The goal of this project, is to use data from accelerometers on the belt, forearm, arm, and dumbell of 6 participants that were asked to perform barbell lifts correctly and incorrectly in 5 different ways to predict the manner in which they did the exercise(This is the “classe” variable in the training set.)
Using devices such as Jawbone Up, Nike FuelBand, and Fitbit it is now possible to collect a large amount of data about personal activity relatively inexpensively. These type of devices are part of the quantified self movement - a group of enthusiasts who take measurements about themselves regularly to improve their health, to find patterns in their behavior, or because they are tech geeks. One thing that people regularly do is quantify how much of a particular activity they do, but they rarely quantify how well they do it. See Appendix 4.1 for data source details
To predict the classe variable, we tried predicting with randomforests. RandomForests method
Although this method is slow and prone to overfitting, it is has a high accurary rate.

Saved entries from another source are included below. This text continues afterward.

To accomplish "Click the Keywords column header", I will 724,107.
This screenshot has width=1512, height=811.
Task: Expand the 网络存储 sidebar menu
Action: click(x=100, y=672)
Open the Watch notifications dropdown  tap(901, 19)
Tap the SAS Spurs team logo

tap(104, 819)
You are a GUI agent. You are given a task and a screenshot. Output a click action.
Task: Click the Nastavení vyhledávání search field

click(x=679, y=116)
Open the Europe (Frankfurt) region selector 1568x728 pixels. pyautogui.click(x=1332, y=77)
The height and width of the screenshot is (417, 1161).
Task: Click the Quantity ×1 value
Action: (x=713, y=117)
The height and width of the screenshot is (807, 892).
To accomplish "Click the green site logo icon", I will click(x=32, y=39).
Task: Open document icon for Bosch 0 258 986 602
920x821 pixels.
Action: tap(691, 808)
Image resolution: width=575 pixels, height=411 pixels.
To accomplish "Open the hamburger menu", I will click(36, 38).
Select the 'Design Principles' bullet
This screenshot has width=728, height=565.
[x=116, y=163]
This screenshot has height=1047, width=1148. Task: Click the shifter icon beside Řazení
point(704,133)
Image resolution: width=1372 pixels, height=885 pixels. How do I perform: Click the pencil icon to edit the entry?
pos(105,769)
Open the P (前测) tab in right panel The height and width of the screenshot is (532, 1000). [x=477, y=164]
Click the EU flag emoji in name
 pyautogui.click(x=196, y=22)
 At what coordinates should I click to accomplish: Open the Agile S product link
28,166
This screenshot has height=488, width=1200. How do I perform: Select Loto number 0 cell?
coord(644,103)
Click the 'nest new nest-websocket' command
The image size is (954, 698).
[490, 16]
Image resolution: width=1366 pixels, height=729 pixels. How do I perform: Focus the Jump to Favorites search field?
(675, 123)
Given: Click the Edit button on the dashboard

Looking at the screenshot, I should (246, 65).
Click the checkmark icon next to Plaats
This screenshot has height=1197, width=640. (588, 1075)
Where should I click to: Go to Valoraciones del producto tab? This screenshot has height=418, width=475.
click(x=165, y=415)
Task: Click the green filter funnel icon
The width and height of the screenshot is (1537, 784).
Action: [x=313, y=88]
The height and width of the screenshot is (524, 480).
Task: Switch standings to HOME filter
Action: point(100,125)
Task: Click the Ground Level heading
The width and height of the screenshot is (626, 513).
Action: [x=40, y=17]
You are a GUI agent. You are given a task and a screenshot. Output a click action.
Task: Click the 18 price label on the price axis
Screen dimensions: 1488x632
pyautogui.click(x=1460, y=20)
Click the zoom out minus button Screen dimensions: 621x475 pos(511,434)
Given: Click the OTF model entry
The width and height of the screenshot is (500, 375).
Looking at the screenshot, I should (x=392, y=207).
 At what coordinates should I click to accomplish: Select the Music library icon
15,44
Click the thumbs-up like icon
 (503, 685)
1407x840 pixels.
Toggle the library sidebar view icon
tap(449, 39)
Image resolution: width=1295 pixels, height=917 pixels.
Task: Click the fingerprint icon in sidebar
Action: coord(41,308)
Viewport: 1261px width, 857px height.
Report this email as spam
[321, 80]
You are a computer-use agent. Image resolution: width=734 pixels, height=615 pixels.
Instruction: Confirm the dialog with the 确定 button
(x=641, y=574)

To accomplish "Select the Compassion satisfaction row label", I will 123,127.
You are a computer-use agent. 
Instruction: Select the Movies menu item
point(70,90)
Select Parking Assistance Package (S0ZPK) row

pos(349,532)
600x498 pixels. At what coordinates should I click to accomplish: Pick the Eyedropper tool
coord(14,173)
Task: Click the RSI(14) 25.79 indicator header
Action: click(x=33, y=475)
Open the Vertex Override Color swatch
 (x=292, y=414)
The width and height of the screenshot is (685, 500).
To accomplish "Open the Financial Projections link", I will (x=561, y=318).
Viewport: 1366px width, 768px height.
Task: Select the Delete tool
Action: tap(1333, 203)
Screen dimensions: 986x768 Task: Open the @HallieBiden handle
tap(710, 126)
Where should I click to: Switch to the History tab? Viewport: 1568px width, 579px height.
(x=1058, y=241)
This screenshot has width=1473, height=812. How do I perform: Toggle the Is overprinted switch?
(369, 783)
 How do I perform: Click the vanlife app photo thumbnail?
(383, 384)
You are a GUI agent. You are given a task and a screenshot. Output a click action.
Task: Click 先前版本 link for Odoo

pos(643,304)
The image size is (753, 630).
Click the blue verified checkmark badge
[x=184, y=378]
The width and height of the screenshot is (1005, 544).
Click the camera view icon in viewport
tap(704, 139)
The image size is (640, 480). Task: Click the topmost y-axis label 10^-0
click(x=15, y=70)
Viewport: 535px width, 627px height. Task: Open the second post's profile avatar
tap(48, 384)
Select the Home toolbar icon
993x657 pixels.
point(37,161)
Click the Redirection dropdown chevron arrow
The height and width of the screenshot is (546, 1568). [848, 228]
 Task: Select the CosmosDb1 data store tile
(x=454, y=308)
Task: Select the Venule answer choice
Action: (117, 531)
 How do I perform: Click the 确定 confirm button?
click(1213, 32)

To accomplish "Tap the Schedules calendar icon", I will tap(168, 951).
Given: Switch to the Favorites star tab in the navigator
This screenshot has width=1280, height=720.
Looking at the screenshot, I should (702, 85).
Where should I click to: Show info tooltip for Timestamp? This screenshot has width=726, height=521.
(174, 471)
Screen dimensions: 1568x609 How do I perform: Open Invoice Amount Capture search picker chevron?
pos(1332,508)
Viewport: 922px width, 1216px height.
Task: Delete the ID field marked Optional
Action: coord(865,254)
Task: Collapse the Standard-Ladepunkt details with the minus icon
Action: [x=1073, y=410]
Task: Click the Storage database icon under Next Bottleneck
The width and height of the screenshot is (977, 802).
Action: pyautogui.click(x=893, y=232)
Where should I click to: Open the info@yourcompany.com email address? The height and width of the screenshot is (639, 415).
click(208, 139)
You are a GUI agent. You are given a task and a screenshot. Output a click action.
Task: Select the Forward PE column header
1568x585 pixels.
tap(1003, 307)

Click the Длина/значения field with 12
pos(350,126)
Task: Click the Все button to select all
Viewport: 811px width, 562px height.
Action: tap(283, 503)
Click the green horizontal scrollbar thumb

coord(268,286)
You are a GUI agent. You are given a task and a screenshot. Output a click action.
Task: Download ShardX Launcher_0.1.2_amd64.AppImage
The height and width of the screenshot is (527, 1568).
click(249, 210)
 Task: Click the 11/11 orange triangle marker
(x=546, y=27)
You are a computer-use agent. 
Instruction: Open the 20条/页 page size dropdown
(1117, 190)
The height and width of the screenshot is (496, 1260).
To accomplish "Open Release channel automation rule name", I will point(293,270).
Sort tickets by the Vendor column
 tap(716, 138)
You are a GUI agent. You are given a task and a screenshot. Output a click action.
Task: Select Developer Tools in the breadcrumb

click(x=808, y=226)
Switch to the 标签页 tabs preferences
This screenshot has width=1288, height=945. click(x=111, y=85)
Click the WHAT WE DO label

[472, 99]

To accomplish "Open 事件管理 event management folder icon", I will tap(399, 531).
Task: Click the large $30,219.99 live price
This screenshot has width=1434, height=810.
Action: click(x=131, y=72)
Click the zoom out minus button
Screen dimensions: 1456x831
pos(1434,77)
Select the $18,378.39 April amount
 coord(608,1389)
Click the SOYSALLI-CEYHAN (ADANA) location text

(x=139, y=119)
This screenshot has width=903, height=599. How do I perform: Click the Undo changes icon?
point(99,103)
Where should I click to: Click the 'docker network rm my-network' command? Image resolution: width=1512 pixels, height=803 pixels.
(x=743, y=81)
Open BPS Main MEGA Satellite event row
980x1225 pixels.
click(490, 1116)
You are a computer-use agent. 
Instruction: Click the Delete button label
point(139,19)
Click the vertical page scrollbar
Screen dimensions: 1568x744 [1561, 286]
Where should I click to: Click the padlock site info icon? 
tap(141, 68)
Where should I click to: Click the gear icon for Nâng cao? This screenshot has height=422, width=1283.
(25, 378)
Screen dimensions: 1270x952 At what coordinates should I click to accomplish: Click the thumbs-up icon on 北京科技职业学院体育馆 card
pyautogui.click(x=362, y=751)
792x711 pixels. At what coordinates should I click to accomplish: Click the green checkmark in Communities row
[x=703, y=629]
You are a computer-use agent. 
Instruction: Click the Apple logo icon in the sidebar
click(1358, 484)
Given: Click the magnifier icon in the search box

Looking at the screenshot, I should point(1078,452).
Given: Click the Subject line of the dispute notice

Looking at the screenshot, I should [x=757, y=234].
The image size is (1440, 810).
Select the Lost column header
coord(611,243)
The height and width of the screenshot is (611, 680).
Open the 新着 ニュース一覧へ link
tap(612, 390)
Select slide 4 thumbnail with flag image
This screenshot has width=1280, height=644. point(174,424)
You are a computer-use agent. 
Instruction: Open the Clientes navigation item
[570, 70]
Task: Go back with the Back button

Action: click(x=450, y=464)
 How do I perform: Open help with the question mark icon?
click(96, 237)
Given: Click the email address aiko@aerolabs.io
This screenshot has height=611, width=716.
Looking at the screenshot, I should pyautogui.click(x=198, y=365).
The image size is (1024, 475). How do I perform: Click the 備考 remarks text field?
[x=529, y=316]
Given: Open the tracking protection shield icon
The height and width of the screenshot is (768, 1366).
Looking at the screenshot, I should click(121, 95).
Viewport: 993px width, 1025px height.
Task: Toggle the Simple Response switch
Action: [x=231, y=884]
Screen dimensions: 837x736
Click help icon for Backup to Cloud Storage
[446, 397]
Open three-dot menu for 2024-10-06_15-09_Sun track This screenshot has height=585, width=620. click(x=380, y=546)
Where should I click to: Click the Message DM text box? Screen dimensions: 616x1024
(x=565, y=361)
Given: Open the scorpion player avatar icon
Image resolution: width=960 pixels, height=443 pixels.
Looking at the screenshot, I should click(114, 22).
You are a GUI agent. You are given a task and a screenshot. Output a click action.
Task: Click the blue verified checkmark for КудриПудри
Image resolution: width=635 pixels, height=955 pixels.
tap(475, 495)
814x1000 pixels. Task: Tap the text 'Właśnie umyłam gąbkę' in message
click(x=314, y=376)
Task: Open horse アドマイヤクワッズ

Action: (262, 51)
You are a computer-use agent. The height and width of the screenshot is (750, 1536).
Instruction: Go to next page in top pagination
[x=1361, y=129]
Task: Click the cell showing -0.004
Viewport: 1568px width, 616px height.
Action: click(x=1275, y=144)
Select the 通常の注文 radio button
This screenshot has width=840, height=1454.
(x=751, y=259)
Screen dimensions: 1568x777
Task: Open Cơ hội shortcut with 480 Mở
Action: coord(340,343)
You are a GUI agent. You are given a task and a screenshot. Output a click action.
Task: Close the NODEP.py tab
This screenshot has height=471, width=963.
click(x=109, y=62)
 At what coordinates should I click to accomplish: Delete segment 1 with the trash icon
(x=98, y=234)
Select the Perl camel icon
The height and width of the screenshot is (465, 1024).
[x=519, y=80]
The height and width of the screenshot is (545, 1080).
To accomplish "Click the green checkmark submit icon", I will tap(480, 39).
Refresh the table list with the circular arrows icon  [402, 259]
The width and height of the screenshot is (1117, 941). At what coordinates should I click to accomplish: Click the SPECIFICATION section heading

We fitted 52 feautures as predictors for the classe variable. The model final model had acuracy of about 98% which we are very comfortable with. Testing the model on our testing samples, the model was able to predict the classe of the barlifts with an accuracy of $99% $ and an out-of-sample error of $99% $
#download project data set
if(!file.exists("/data"))
{
dir.create("/data");
download.file("https://d396qusza40orc.cloudfront.net/predmachlearn/pml-training.csv", destfile = "/data/pml-training.csv" )
download.file("https://d396qusza40orc.cloudfront.net/predmachlearn/pml-testing.csv", destfile = "/data/pml-testing.csv" )
}
#read data sets
training <- read.csv("/data/pml-training.csv",na.strings=c("NA","#DIV/0!",""))
testing<- read.csv("/data/pml-testing.csv",na.strings=c("NA","#DIV/0!",""))
To tidy the data,
We will remove all columns that contains NA and remove features that are not in the testing dataset. The features containing NA are the variance, mean and standard devition (SD) columns.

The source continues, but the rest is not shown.